In this lecture we'll study the untyped (or "pure") lambda calculus. We have two motivations here. First, the lambda calculus distills the essence of programming, and in particular of functional programming, which we've seen a lot of this semester through Coq and Racket. Second, the untyped lambda calculus prepares us (as the name suggests) to study typed lambda calculi, which will be our vehicle for studying type systems for the remainder of this semester.

Untyped lambda calculus

Just like any programming language we define in this class, we need to define two things about the lambda calculus: its syntax and its semantics.

The syntax is simple enough: a term t in the lambda calculus is one of just three forms:

t := x
   | λx. t
   | t t

Here, x is a variable, which for our purposes we can just consider to be a string (like the var constructor we've had in our expression languages before). λx. t is an anonymous function that takes as input one argument and, when called, replaces x in t with that argument. We sometimes call these anonymous functions (lambda) abstractions. (Aside: now you know why languages like Python, Java, and Racket call anonymous functions "lambdas", lest you thought this class was too abstract). Abstractions always take exactly one argument, though you can easily build 0-argument or 2+-argument functions from there. Finally, t t is a function call, where the first term is an abstraction and the second is the argument. We'll mostly call these applications instead of calls.

Small-step semantics and subtleties

The syntax of the untyped lambda calculus is simple, and the description of it is almost enough to just write down the small-step semantics directly. We'll define a small-step semantics of the shape $t \to t^{'}$ , where $t$ and $t^{'}$ are lambda calculus terms. We don't need valuations in the lambda calculus semantics like we did for IMP; we aren't going to assign values to the variables in our terms, instead using them more as uninterpreted "symbols". As always, let's go one constructor at a time, but—spoiler alert—only one case is interesting.

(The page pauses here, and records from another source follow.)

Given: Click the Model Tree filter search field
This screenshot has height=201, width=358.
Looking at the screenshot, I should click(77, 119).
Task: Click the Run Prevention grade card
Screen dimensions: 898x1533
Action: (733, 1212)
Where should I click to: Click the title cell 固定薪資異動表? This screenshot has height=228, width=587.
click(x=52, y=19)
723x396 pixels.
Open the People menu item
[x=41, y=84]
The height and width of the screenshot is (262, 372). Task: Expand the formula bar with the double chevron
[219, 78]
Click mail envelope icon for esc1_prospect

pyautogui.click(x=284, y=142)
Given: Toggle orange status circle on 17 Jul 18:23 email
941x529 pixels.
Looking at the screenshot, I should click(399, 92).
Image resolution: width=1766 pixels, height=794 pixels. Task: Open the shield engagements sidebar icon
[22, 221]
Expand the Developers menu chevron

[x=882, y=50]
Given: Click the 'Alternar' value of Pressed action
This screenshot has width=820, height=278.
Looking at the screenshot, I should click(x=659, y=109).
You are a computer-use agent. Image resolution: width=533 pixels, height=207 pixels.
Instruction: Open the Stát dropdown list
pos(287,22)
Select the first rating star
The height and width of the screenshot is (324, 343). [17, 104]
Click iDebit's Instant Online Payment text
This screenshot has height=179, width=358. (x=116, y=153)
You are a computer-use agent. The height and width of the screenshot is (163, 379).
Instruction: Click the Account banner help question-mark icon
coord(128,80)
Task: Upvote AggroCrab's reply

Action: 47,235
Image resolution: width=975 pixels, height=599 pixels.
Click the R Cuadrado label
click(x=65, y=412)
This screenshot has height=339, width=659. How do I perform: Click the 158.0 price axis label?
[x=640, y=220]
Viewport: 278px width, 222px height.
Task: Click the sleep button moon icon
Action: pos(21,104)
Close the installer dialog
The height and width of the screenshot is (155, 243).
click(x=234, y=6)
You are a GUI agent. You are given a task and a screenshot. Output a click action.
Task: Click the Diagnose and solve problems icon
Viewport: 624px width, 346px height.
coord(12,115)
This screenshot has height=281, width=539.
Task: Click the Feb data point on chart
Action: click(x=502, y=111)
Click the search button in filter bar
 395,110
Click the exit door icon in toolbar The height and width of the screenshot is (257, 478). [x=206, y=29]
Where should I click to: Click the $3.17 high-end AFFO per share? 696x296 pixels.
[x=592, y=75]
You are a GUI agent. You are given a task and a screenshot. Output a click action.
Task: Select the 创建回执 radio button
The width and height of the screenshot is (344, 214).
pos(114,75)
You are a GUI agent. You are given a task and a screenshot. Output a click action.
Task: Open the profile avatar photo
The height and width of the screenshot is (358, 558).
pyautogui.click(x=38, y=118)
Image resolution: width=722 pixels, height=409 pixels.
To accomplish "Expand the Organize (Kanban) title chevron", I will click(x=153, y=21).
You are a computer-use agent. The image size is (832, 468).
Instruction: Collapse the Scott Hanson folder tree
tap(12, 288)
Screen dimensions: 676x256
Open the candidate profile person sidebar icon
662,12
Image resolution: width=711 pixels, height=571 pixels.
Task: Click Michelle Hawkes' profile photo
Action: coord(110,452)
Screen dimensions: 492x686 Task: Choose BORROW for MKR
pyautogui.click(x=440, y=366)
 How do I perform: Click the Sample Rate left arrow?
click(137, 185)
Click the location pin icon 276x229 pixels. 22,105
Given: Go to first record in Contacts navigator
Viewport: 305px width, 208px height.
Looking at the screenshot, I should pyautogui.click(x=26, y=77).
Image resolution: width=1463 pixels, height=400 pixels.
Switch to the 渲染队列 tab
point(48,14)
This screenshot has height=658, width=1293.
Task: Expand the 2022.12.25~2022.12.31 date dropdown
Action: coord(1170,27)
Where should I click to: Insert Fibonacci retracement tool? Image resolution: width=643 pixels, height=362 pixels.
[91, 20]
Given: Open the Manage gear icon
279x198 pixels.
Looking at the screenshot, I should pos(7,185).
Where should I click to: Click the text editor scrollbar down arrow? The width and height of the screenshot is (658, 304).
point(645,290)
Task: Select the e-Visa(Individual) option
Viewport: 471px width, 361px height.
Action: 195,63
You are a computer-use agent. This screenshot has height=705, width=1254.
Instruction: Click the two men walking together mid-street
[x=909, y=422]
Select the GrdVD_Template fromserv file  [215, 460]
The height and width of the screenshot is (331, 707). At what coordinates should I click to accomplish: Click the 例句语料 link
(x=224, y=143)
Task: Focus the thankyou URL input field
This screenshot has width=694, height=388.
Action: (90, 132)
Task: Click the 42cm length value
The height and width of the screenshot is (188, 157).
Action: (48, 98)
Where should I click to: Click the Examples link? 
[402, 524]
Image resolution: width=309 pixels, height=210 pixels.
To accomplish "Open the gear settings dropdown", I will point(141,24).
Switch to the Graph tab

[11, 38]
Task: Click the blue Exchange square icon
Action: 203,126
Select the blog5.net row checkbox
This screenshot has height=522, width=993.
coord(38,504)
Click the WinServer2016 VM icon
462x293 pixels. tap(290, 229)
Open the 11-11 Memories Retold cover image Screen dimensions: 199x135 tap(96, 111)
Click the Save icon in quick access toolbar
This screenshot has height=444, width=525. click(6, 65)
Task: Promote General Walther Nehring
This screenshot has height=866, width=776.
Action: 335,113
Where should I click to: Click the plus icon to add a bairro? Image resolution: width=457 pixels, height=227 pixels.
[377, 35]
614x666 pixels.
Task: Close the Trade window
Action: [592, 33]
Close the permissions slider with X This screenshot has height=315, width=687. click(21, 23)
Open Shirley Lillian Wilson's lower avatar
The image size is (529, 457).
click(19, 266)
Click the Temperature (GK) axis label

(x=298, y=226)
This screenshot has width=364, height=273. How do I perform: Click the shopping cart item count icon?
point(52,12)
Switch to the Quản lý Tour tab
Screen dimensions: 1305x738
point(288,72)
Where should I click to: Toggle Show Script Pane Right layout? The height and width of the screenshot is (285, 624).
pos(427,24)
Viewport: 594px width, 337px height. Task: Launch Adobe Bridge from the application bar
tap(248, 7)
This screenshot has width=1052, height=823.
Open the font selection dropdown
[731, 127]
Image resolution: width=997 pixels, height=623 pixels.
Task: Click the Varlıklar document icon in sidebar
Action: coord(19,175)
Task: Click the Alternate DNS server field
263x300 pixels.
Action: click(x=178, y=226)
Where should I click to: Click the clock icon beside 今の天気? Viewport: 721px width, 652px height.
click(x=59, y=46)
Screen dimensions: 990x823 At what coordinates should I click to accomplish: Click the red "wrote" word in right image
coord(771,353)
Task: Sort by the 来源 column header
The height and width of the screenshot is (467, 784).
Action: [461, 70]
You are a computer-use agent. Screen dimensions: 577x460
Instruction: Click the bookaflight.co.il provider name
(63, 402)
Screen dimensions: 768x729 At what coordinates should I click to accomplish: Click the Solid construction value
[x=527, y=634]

The variable constructor x can't step at all. Again, think of variables as really just being symbols, rather than having a value assigned to them.

The abstraction constructor λx. t also can't step. We just say it's a function or abstraction.

We say that these two constructors that can't step are values; the final result of evaluating a term in the lambda calculus. These are the terms for which evaluation is "done". Thinking back to the small-step semantics for IMP, the only value was skip, as all other terms could take a step.

The only way to step a lambda calculus term is via application. Let's think about how we want this to work. Given a term t1 t2, if t1 is an abstraction λx. t, we step it by "doing the function call". Roughly, we want the call to return t but after replacing all occurrences of x in t with t2. You might remember from Lecture 5 that we called this idea "substitution" and had a syntax $t [t_{2} / x]$ for it. We can use that to just write down the rule directly: $\frac{}{(λ x . t) t_{2} \to t [t_{2} / x]} β -reduction$ This rule, which does the substitution we just discussed, is called β-reduction. β-reduction is the workhorse of the lambda calculus, and really of all functional languages (calling function application "beta reduction" is a shibboleth for PL nerds). It also gives rise to a notion of equivalence between lambda-calculus terms called β-equivalence: we say that terms $(λ x . t) t_{2}$ and $t [t_{2} / x]$ are β-equivalent, because the latter is the result of one application of β-reduction on the former.

Unfortunately, this β-reduction rule is deceptively complex. It's hiding two important subtleties that we'll need to think about in order to finish defining our semantics:

The rule is non-deterministic—does the order in which we apply it to terms matter?
Substitution is tricky in the presence of abstractions, and our notion from previous lectures doesn't quite work.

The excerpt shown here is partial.